Zeitsprung: Am 29. Februar 2012 beschäftigt sich der Stadtrat erneut mit dem Kunsthaus. Initiator Dietrich von Gruben erhält dabei die Möglichkeit, das von mehreren Stadträten eingeforderte Konzept zum Kunsthaus am Ende, im nichtöffentlichen Teil der Sitzung, vorzustellen. Die FDP hatte zuvor zudem beantragt, den Sperrvermerk für die „über die Hansestadt Salzwedel auszureichenden Fördermittel aufzuheben“.

0:37:50: Arne Beckmann, Salzwedel Land, äußert sich zum Antrag der FDP, den Sperrvermerk für das Kunsthaus aufzuheben: „Wir werden dem Antrag dann zustimmen, wenn klar ist, dass der Stadt keine weiteren Aufwendungen entstehen. Bei einer verbesserten Haushaltslage kann erneut beraten werden“, sagt er. Beckmann beantragt anschließend, die von der FDP gewünschte Aufhebung des Sperrvermerks durch diese Passage zu erweitern. Stadtratsvorsitzender Gerd Schönfeld (Die Linke) wiederholt die geänderte Fassung: „Aufhebung des Sperrvermerkes für das Lyzeum, mit dem...“ Arne Beckmann hilft: „dass keine weiteren Aufwendungen für die Stadt entstehen. Bei einer verbesserten Haushaltslage kann erneut beraten werden.“ Wolfgang Kappler, Fraktionschef Salzwedel Land, ergänzt: „So ist es korrekt, ohne Summe.“

0:39:45: Der Stadtrat stimmt über den Antrag ab. 33 Räte stimmen dafür. Martin Schulz (Grüne) und Gerd Schönfeld (Die Linke) enthalten sich. Städtisches Fördergeld für die Sanierung der alten Mädchenschule ist damit, bis auf die Einschränkung einer erneuten Beratung bei besserer Haushaltslage, ausgeschlossen. Statt der möglichen 450.000 Euro Drittmittel gewährt der Stadtrat lediglich 50.000 Euro Anschubfinanzierung.

Die Reaktion: Nach der Sitzung äußert sich Kunsthaus-Initiator Dietrich von Gruben enttäuscht: „Den Beschluss muss ich noch verarbeiten“, sagt er gegenüber der Volksstimme.

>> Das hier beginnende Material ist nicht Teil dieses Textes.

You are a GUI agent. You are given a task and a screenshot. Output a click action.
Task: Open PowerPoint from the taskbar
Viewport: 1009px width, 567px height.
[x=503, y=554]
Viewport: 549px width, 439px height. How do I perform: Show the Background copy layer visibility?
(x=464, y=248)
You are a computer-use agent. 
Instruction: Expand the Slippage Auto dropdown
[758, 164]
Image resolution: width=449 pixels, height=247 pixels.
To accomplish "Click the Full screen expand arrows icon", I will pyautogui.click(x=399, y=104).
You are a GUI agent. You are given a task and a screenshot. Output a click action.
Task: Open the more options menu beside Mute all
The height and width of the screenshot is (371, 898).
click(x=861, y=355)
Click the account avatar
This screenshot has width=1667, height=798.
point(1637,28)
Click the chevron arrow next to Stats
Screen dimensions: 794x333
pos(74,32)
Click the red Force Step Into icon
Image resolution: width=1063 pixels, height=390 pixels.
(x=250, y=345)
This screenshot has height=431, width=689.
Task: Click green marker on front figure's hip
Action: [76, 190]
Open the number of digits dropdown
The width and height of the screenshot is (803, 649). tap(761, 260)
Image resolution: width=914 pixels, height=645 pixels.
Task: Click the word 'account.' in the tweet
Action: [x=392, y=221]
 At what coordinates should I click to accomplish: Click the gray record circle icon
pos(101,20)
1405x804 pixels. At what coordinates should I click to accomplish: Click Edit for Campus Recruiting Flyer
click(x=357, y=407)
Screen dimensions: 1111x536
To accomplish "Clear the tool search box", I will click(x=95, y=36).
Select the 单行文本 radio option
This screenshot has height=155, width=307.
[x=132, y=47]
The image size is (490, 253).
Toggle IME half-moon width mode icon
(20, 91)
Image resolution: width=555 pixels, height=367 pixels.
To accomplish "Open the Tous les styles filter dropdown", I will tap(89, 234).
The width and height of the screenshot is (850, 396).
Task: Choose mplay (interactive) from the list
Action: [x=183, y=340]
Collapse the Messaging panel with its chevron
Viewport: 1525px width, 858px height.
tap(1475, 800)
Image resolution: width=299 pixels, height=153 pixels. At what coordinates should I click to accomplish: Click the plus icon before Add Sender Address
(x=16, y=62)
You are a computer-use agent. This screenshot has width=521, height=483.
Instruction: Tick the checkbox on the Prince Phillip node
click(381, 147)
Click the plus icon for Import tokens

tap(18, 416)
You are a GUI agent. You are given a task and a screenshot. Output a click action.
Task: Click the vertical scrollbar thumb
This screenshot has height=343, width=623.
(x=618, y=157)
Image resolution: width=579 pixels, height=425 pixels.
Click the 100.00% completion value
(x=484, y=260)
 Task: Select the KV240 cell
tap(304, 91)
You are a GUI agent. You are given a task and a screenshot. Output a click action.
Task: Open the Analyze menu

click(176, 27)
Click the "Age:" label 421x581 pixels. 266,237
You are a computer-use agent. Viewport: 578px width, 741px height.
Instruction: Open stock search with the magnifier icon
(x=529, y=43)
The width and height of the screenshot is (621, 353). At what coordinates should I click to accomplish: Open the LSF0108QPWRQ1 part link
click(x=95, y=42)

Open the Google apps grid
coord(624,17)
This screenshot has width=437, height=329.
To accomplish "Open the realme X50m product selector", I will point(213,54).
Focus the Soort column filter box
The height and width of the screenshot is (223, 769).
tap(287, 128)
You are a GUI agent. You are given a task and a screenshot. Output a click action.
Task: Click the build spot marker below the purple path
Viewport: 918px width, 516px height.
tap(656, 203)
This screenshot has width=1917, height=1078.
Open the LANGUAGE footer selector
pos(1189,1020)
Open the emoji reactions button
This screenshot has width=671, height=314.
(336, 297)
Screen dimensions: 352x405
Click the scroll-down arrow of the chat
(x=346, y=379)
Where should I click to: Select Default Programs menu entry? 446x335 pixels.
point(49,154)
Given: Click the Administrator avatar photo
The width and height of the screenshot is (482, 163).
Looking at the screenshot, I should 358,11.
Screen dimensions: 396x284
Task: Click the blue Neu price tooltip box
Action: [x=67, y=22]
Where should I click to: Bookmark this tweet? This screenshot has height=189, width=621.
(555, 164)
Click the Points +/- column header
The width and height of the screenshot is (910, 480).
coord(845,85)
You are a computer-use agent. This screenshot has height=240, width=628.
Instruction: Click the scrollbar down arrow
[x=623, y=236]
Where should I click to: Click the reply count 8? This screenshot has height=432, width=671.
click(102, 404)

Zu welcher Entscheidung das führe, könne er zu diesem Zeitpunkt noch nicht sagen.

20. Dezember 2012: Ohne weitere Beratungen verschickt die Stadt einen von Sabine Danicke und der für Stadtumbau zuständigen Mitarbeiterin Ines Kahrens unterzeichneten Fördermittelbescheid an die inzwischen gegründete Kunststiftung Salzwedel. Darin informieren sie die Stiftung darüber, dass 300.000 Euro für das Kunsthaus bewilligt wurden. Bundes- und Landesmittel sind mit Anteilen von jeweils 150.000 Euro angegeben. „Die Bewilligung erfolgt unter der Bedingung, dass die Kunststiftung die erforderlichen Drittmittel (150.000 Euro, Anm. d. Redaktion) aufbringt“, heißt es im Schreiben.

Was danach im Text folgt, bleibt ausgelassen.